>>>>>
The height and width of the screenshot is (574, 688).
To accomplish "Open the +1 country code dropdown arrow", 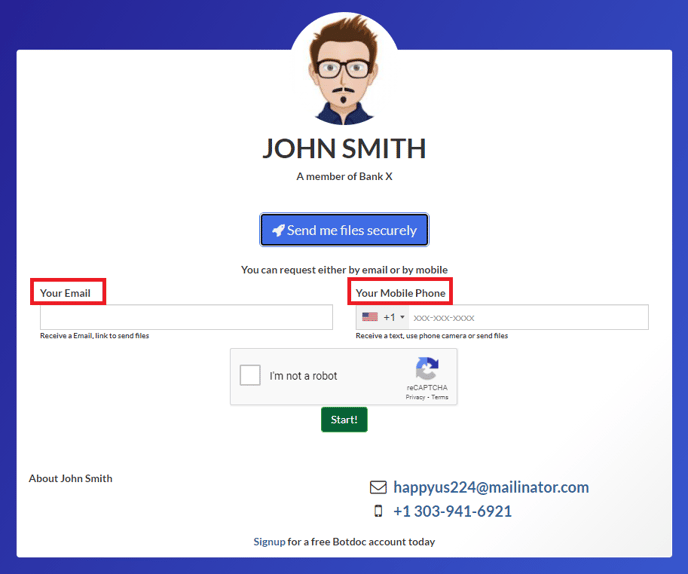I will click(x=402, y=317).
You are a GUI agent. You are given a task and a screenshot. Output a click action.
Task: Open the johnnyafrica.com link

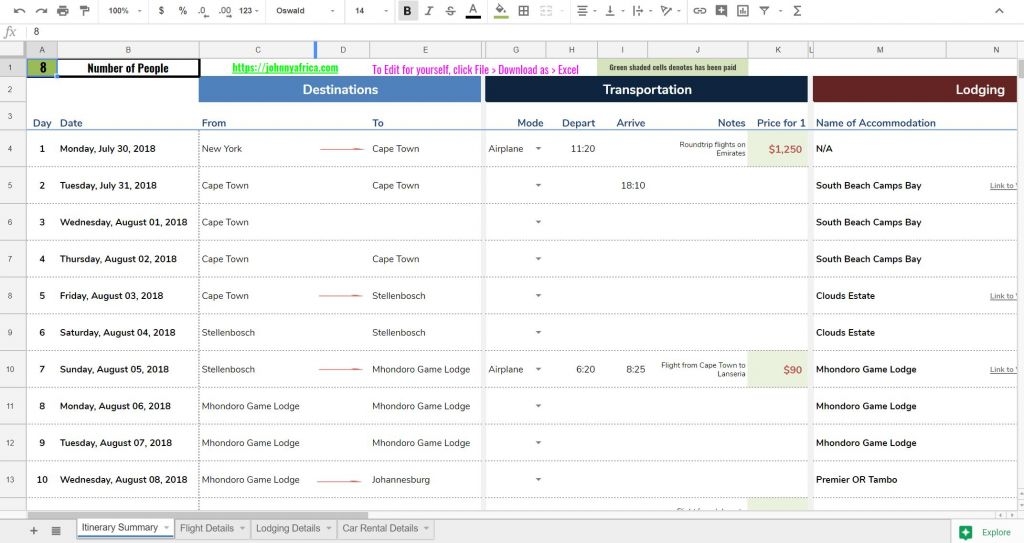click(285, 68)
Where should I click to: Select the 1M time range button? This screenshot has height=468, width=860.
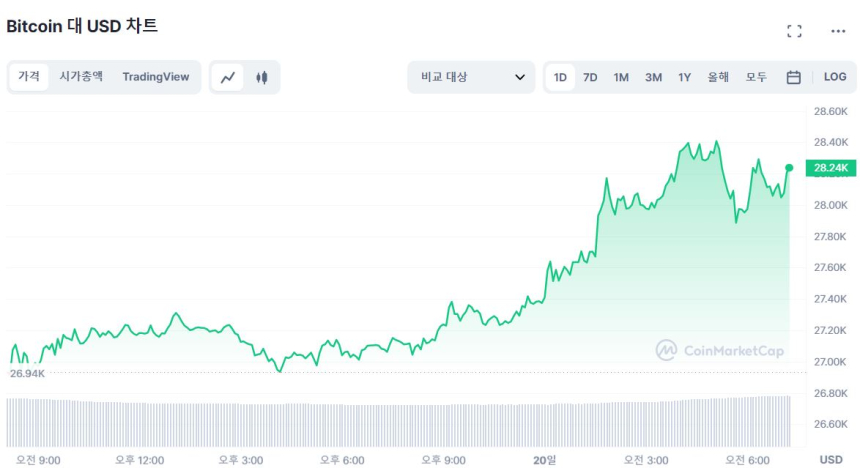[x=621, y=77]
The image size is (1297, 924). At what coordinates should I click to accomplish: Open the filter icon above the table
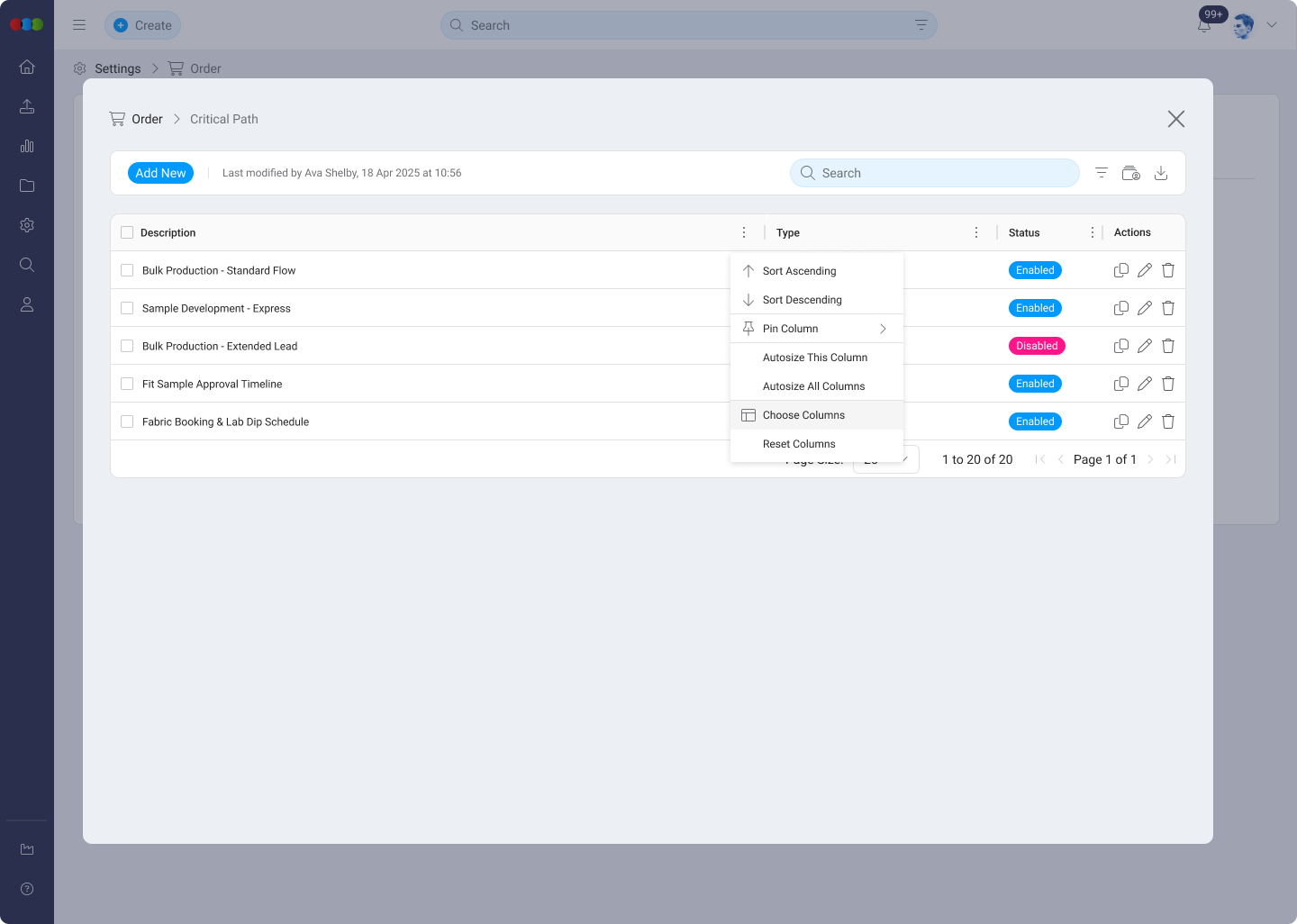click(1101, 172)
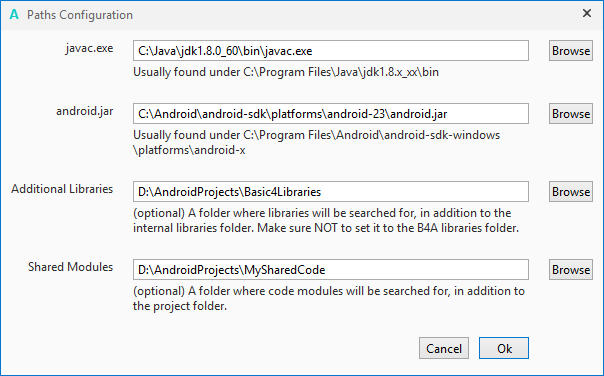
<<<<<
** TASK PROMPT **
Write out the lines of the material from the one containing "The image size" through the last, exactly and only those. Leave every picture out.

** RESPONSE TO THE EXERCISE **
The image size is (1297, 924). At what coordinates should I click to accomplish: Open the filter icon above the table
click(1101, 172)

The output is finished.